Being pulled over by police is nerve-wracking, even when everything goes well. But often, police will ask to search your car, demand that you take a breath test, or ask probing questions designed to make you say something you shouldn’t. You need to be polite, say as little as possible, and call a lawyer as soon as you can.
If you’ve been pulled over and arrested, the Simmrin Law Group can help you. We work exclusively for those who are accused of crimes and traffic violations—and we know how to win cases. Let us give you a free consultation. Fill out the form to the right or call us at 310-997-4688 and get your free consultation today.
Traffic Stop Do’s and Don’ts
If you see the squad car lights behind you, you should pull over as soon as it is safe to do so—usually right away on the right-hand shoulder. If there is no shoulder, look for somewhere you can pull off the road so that you are out of traffic. Always put on your turn signal to pull over right away, even if there’s nowhere to pull over immediately. This lets police know you are trying to follow their orders.
While pulling over:
DO put on your turn signal (or hazard lights, if you have to slow down and look for a place)
DO pull over slowly and carefully
DON’T stop the car in traffic
DON’T get out of the car unless officers request it
DO try to stop the car somewhere well-lit if possible (at night)
DO consider turning on the interior lights so that officers can see you are not a threat
DON’T try to “ditch” anything out the window
DO keep your hands on the wheel and wait for officer instructions to reach for anything
Once police approach the vehicle, be polite and respectful and comply with any instructions.
What should I say to the police during a traffic stop?
The single most important rule is to say as little as possible.
You can (and should) be cooperative and give basic information when requested, such as your name. However, you should not give the police any information. Don’t assume you know which information might or might not make you look bad—officers know how to mislead people into saying the wrong thing.

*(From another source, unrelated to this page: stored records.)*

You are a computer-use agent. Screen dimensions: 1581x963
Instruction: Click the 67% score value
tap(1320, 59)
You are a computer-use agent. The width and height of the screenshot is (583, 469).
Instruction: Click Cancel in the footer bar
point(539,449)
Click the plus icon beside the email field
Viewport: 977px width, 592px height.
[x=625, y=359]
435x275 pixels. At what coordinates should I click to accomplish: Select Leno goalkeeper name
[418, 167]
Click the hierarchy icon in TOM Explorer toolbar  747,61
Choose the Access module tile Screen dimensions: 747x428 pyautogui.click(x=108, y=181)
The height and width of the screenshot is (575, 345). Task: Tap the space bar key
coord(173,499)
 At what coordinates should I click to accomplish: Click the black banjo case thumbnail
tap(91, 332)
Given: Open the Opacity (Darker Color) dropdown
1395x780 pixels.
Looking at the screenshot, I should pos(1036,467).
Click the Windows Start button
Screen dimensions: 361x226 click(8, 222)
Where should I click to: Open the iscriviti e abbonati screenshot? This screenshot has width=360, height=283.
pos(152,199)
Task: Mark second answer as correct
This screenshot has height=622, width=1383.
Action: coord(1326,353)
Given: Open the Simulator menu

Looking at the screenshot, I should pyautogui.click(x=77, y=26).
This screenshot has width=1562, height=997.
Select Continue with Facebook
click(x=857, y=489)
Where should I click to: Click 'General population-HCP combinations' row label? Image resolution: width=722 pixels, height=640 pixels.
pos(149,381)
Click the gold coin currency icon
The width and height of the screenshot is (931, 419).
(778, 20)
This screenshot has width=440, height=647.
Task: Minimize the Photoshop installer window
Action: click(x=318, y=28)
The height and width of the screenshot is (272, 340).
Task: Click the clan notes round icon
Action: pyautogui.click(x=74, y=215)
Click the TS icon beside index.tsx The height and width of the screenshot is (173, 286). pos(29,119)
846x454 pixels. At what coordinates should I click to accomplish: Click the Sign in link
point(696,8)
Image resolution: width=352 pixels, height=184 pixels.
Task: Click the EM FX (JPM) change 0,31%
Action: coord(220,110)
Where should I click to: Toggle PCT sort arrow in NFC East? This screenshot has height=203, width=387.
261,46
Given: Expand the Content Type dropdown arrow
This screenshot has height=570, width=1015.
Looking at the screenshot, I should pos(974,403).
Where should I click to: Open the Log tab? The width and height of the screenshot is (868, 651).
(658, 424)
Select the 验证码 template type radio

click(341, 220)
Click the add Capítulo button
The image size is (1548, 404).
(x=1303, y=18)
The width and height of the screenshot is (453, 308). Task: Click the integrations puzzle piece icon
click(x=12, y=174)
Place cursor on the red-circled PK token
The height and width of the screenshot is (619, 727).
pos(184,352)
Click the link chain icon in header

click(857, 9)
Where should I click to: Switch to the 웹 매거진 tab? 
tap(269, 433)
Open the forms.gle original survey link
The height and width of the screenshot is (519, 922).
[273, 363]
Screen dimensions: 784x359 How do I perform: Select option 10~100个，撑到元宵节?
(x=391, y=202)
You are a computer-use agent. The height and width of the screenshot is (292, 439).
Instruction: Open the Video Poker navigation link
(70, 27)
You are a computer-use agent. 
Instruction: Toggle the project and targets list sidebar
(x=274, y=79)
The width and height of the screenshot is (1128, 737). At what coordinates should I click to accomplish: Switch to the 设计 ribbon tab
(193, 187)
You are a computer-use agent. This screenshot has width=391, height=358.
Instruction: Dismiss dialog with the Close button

When the officer asks if you know why they pulled you over, say, “No sir.”
If the officer asks why you were speeding (or ignored a stop sign, etc.), don’t explain.
It’s okay to answer by saying, “Officer, I’ve been advised never to answer questions at a traffic stop.”
Obviously, you do not want to irritate or provoke the officer. But it’s okay to calmly, politely decline to answer. This is within your legal rights and it’s the single best thing you can do for yourself.
What if the officer wants to search my car?
If you haven’t been arrested yet, there are only two ways an officer can legally search your car in most cases:
The officer has a warrant, or
You give the officer permission.
But officers won’t ask you if you’ll give them permission. Instead, they’ll ask what’s in your trunk (or back seat) and then ask, “Do you mind if I take a look?” If you tell them that they may, you’ve now given them permission for a search. Never do this—even if you believe your car is 100% “clean.”
Instead, politely tell the officer, “Sir (or ma’am), I have a rule that I don’t consent to searches.”
Even without your permission, officers may look through the windows with their flashlights. If something suspicious is in plain view, they then have grounds to investigate further, and potentially to search the car.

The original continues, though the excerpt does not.